The countable vs the uncountable.

A bigger infinity, an uncountable infinity, allows you to take something from it, and I’ll make something just slightly different from everything you just did. And that “slightly different” thing will always escape what you thought was a captured infinity.


Art is an uncountable infinity. The possibilities are endless. That’s why I love it. That’s why I explore it.

Chasing infinity.


And maybe this is where it started to matter to me.

Not just as math, but as a way of understanding why things begin to feel the same.

Why a room full of paintings can blur together. Why ideas collapse into categories. Why systems—no matter how complex—start to repeat themselves.

Because we are always trying to take something uncountable and make it countable.

To list it.
To organize it.
To name it.

And in doing so, we compress it.


There’s a concept from information theory—Shannon entropy—that describes how many possible states something can have.

Low entropy: predictable, ordered, compressible.
High entropy: many possibilities, harder to pin down.

The uncountable feels like high entropy.
Not chaos, exactly, but possibility that refuses to be fully organized.


And this is where something else clicked for me.

What we often call “noise” might just be what escapes our list.

The part that doesn’t fit. The variation we didn’t account for. The thing that shows up and makes us pause.

Not error.
Not failure.

Just… uncounted.


In a network—whether it’s a brain, a community, or even a body of work—there’s always this tension:

Between what is known and stabilized, and what is still possible.

Too much structure, and everything starts to look the same.
Too much noise, and nothing holds together.

But somewhere in between—that’s where something new can actually happen.

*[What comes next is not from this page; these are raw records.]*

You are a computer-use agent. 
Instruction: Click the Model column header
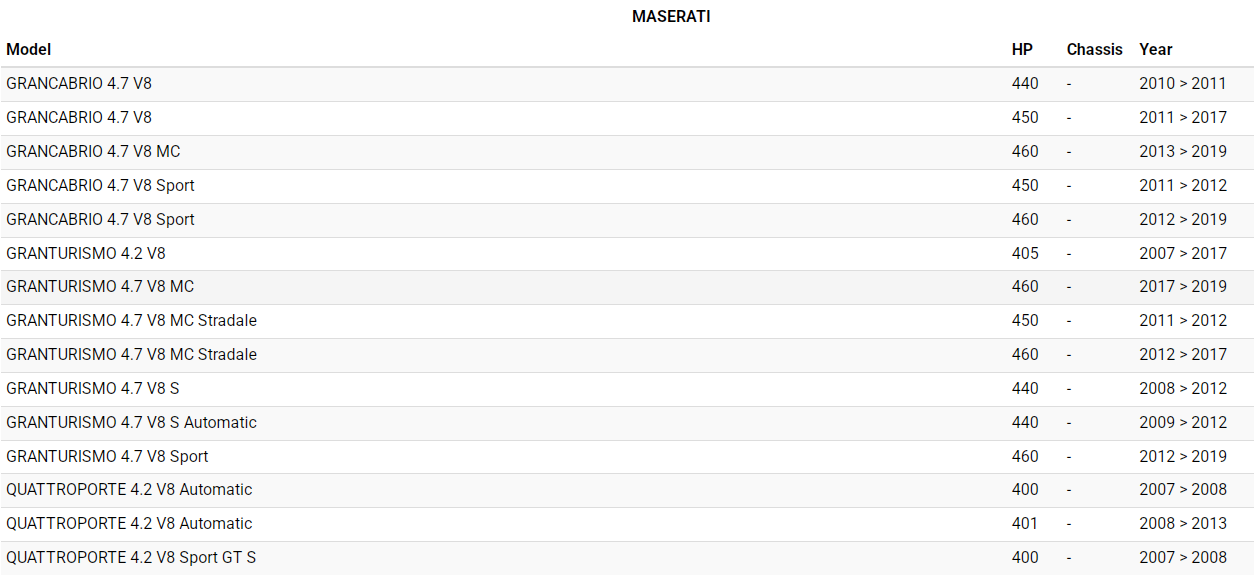(x=29, y=49)
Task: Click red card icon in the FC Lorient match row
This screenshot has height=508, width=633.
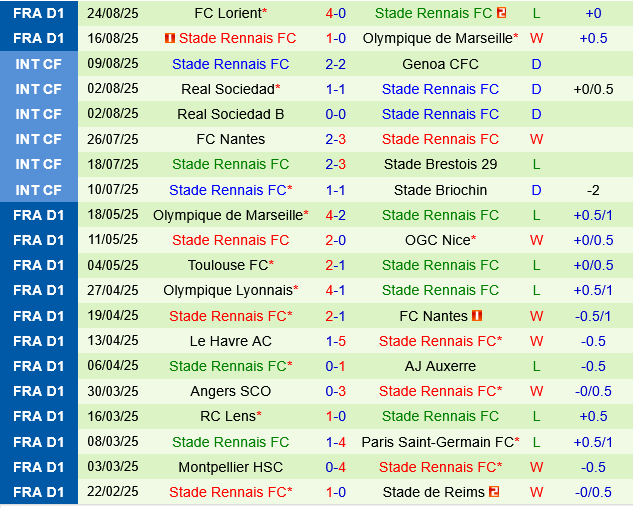Action: [501, 13]

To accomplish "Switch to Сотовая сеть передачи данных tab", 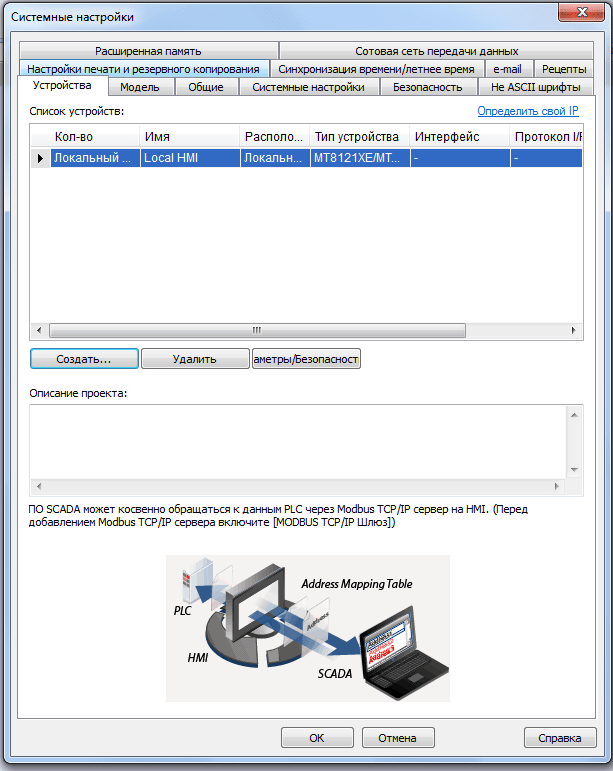I will (436, 51).
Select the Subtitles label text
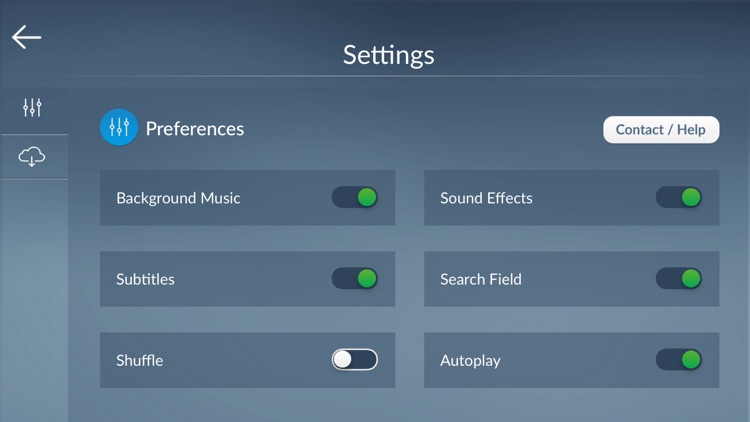The image size is (750, 422). click(x=145, y=279)
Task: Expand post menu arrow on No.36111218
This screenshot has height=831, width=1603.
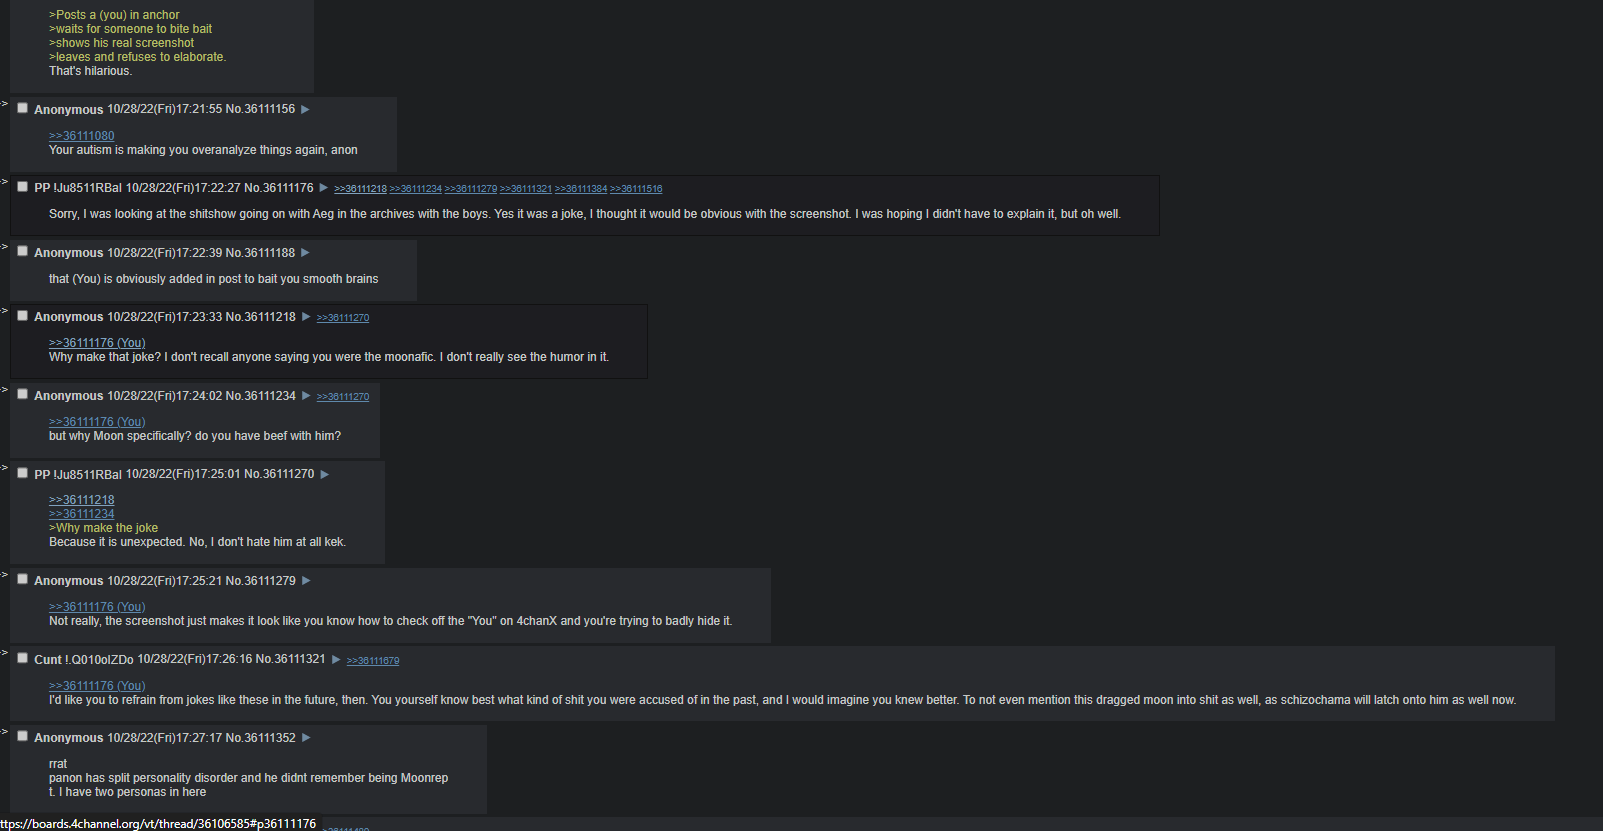Action: [306, 317]
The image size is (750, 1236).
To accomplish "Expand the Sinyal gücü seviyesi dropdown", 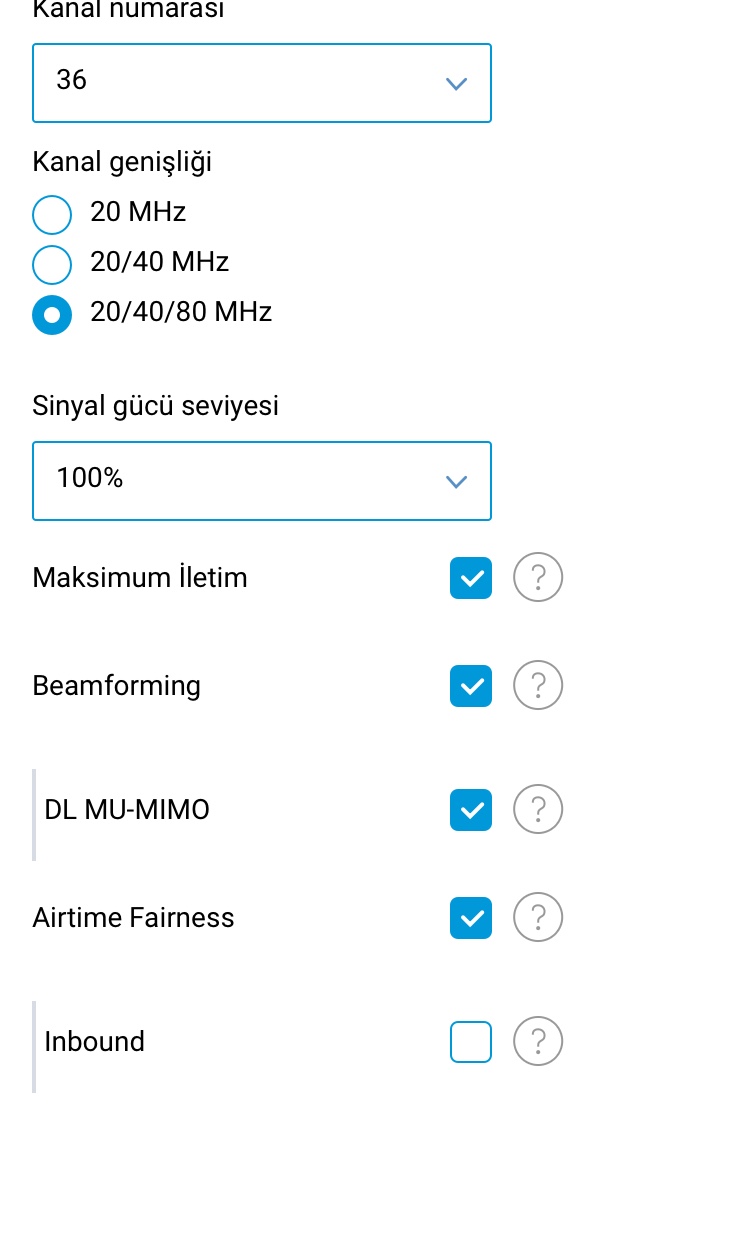I will (x=262, y=481).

Maybe consciousness itself sits there.

Holding patterns long enough to recognize them, but loose enough to let something else slip in.

A thought that doesn’t quite belong.
A connection you didn’t expect.
A shift in how you see something you thought you already understood.


And art—at least the kind I’m interested in—isn’t about capturing infinity.

It’s about staying close to the edge of it.

Letting just enough of it through that something feels alive again.


You cannot capture a bigger infinity with a smaller one.

But you can stand near it.

And sometimes, if you’re paying attention… you can feel when something escapes.

Not everything that escapes is lost.

Some of it is trying to show you what doesn’t fit yet.